While husband insists he would like to make things better and make an effort, I am skeptical at what his intentions and motivations are, based on the information I have. Additionally, while I would like to believe what he says is true, his omission of the truth, secrecy, hiding his financial situation, and past behaviours have left me very frightened.
There is not a day that goes by that I do not drive to work scared that I may come home to a dead husband, or afraid of what else he may do or tell me. My doctor had suggested I may be slightly PTSD after hearing his admission of history and the repeated times he wanted to die-including right after our wedding so “I could get the insurance money”.
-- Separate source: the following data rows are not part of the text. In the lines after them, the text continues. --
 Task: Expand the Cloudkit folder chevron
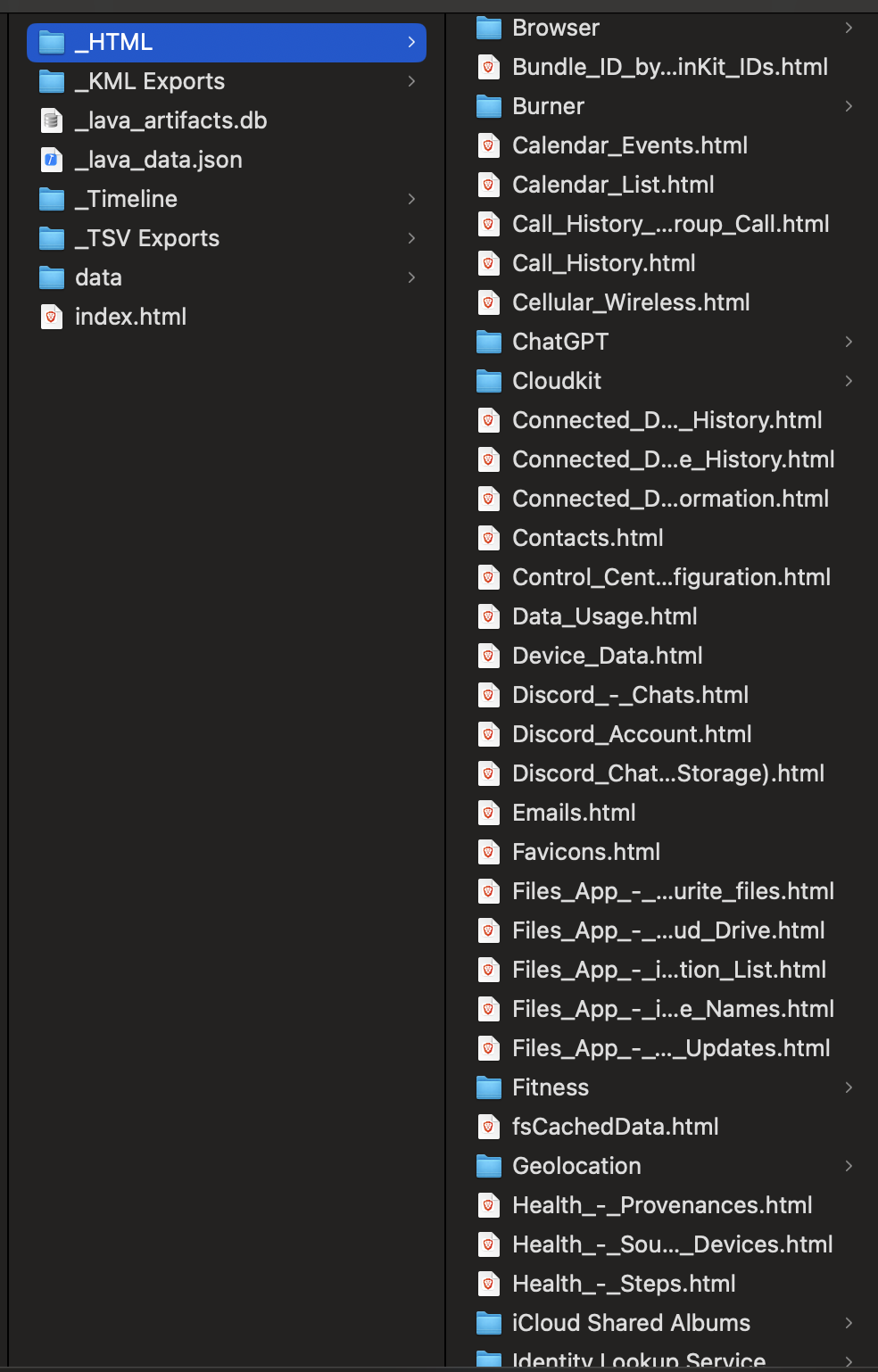849,381
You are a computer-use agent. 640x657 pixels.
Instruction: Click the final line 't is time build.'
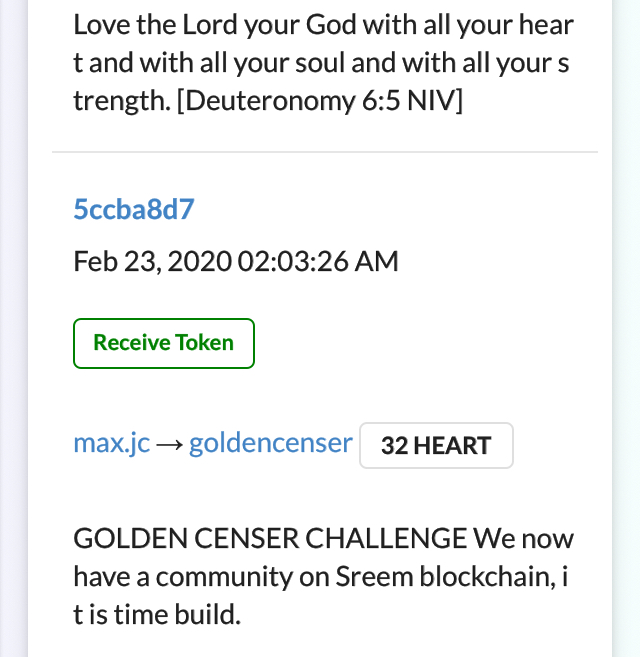(x=157, y=615)
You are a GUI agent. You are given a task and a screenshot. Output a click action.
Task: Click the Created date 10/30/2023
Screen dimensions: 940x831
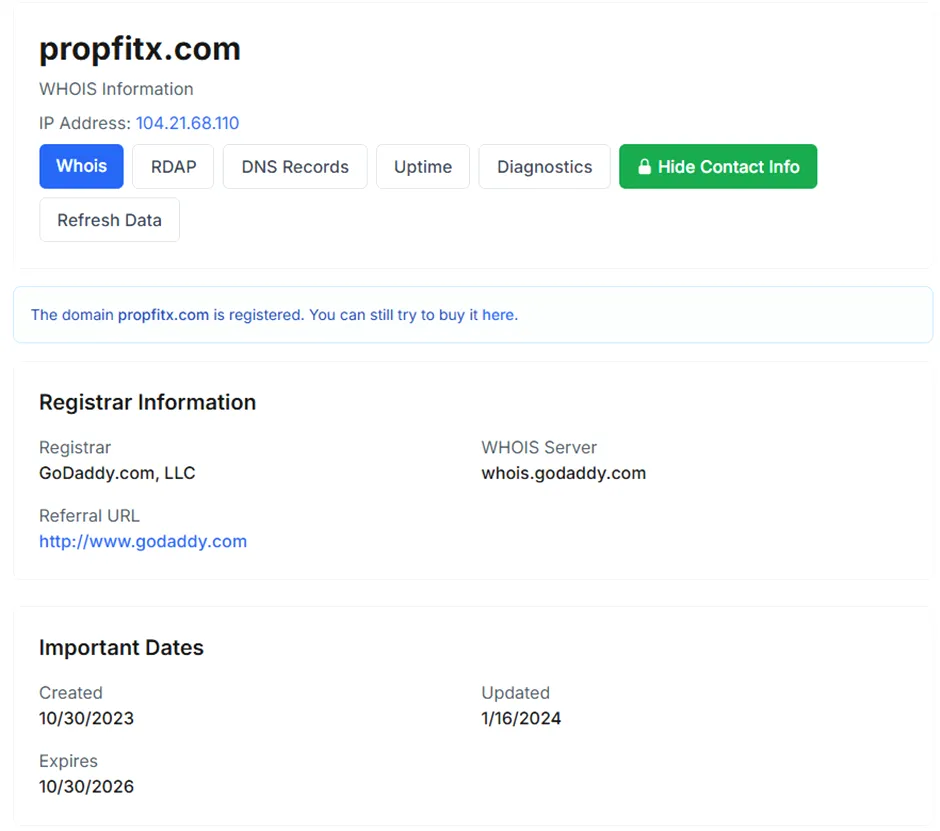tap(86, 718)
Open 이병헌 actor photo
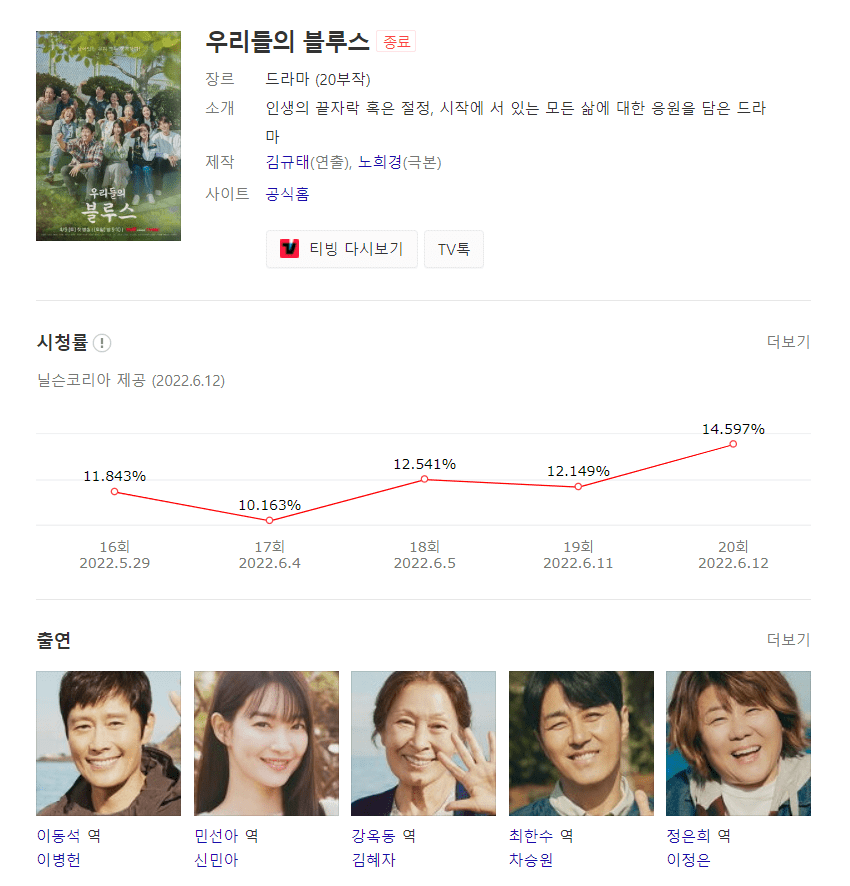This screenshot has width=850, height=886. (109, 744)
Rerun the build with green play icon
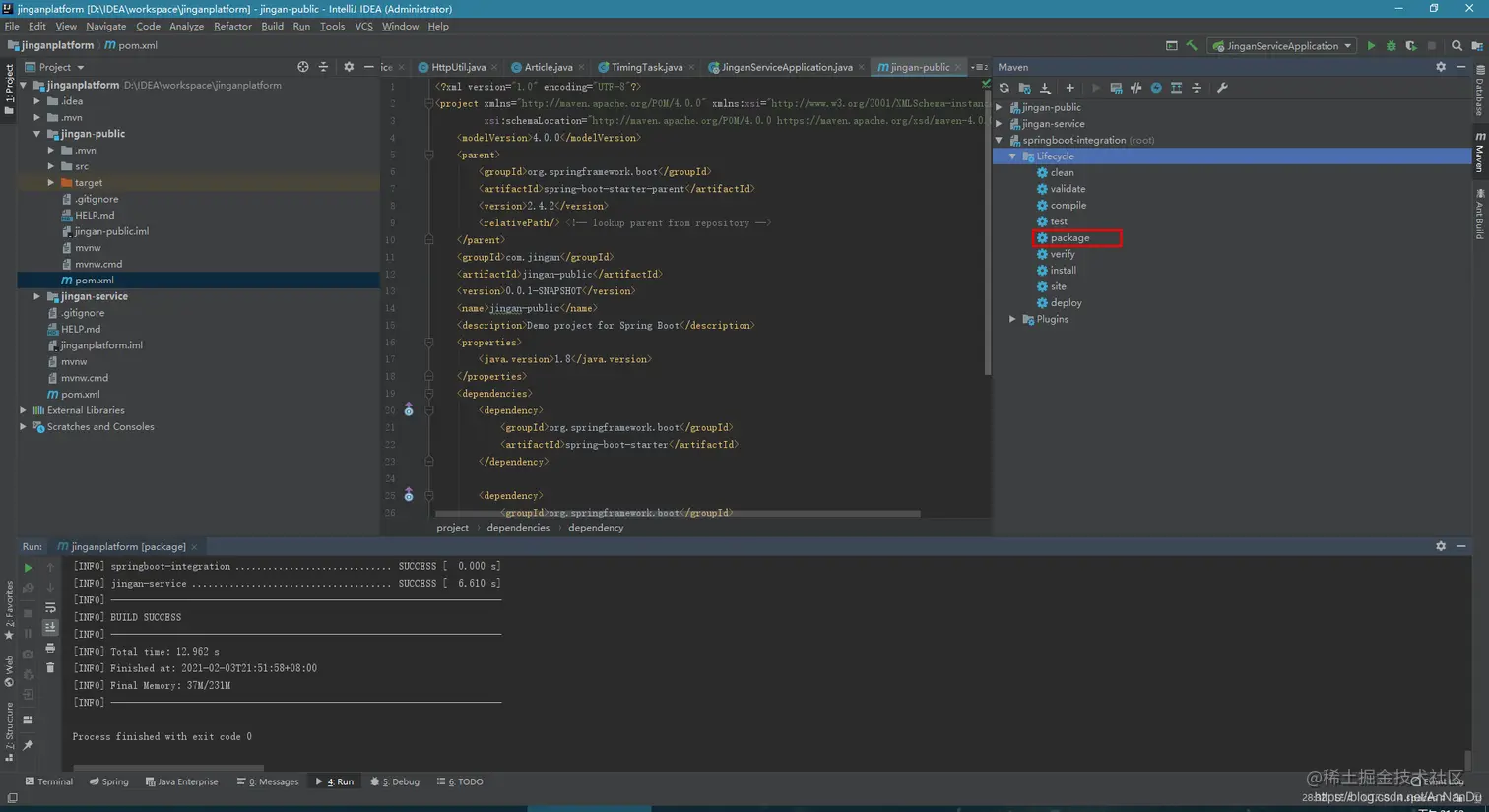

I am often crying on my way to work and find myself increasingly agitated when husband is home. I have repeatedly asked husbands family to take him in but they have not offered a solution that would make sense-only his brother could offer a week at most and it would be out of town and away from doctors. It should be noted that only after I received permanent work with benefits that husband end up in the hospital and “depressed”. I feel left to take the lions share of the care for work, home, children, bills and everything else. It has been extremely difficult for me and I am emotionally exhausted.
In short, husband has been mentally ill for years and was not treated and currently he is residing under the same roof as me but most of the time, sleeping on the couch. We have not had sexual relations for a month and this has often been the case for some time.
Our relationship ended on Saturday October 8 when I awoke to hear husbands phone repeatedly going off. It was plugged in to the washroom. I opened the phone and it was the girl (lori) again texting, from before. Lori and my husband saw each other on more than one occasion in the hospital while he was admited and also arranged to meet last Wednesday. This is without my knowledge.
I told husband trust is gone and I can no longer have him under the same roof as me.
Husband left willingly and said he loved me an wanted to make it better.